Exact problem is described in the patch changelog. Anyone who
is feeling brave please review because I'm tired and have a
headache from too much kernel debugging ;)
Tested and seems to work. Doesn't seem to leak memory.
Nick
--
SUSE Labs, Novell Inc.
[-- Attachment #2: __block_write_full_page-bug.patch --]

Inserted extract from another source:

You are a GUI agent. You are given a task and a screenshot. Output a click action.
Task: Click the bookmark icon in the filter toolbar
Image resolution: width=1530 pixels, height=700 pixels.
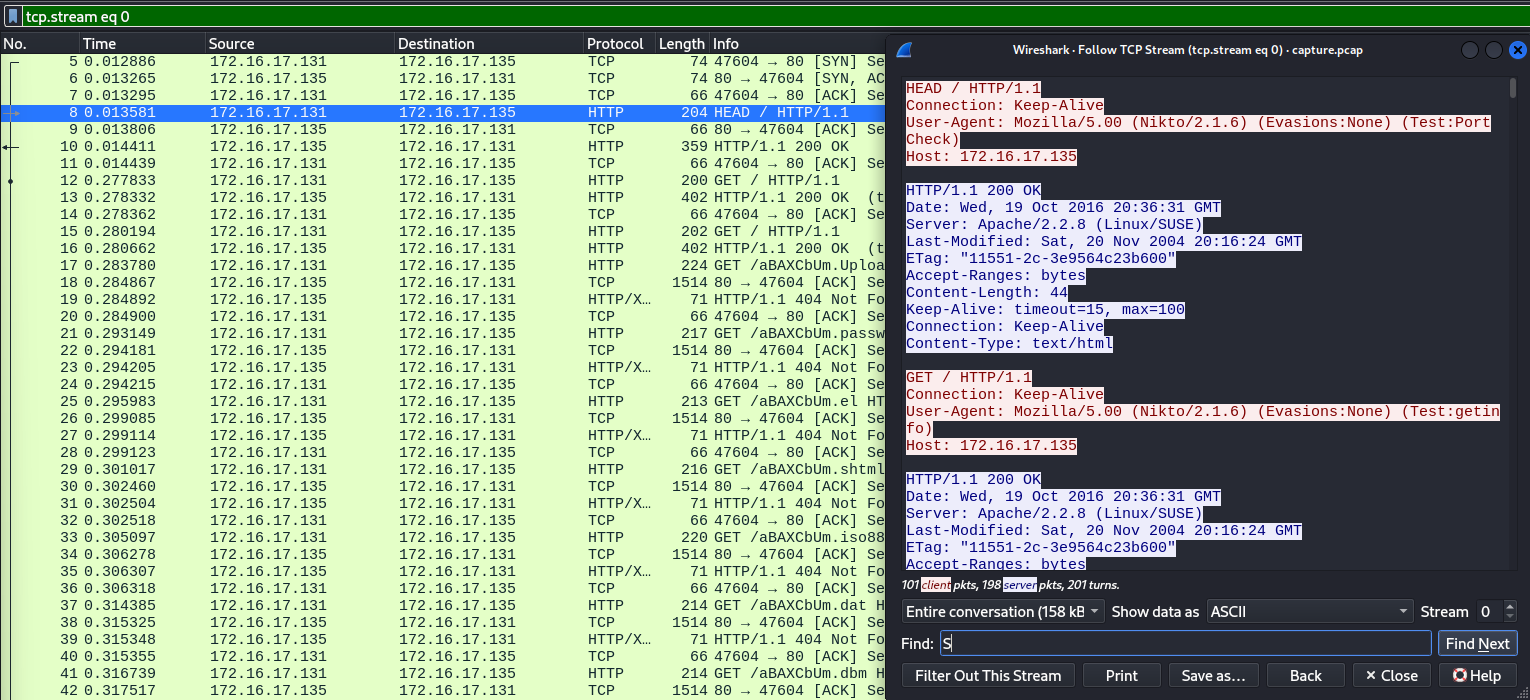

[-- Type: text/plain, Size: 4304 bytes --]
When running
fsstress -v -d $DIR/tmp -n 1000 -p 1000 -l 2
on an ext2 filesystem with 1024 byte block size, on SMP i386 with 4096 byte
page size over loopback to an image file on a tmpfs filesystem, I would
very quickly hit
BUG_ON(!buffer_async_write(bh));
in fs/buffer.c:end_buffer_async_write
It seems that more than one request would be submitted for a given bh
at a time.
What would happen is the following:
2 threads doing __mpage_writepages on the same page.
Thread 1 - lock the page first, and enter __block_write_full_page.
Thread 1 - (eg.) mark_buffer_async_write on the first 2 buffers.
Thread 1 - set page writeback, unlock page.
Thread 2 - lock page, wait on page writeback
Thread 1 - submit_bh on the first 2 buffers.
=> both requests complete, none of the page buffers are async_write,
end_page_writeback is called.
Thread 2 - wakes up. enters __block_write_full_page.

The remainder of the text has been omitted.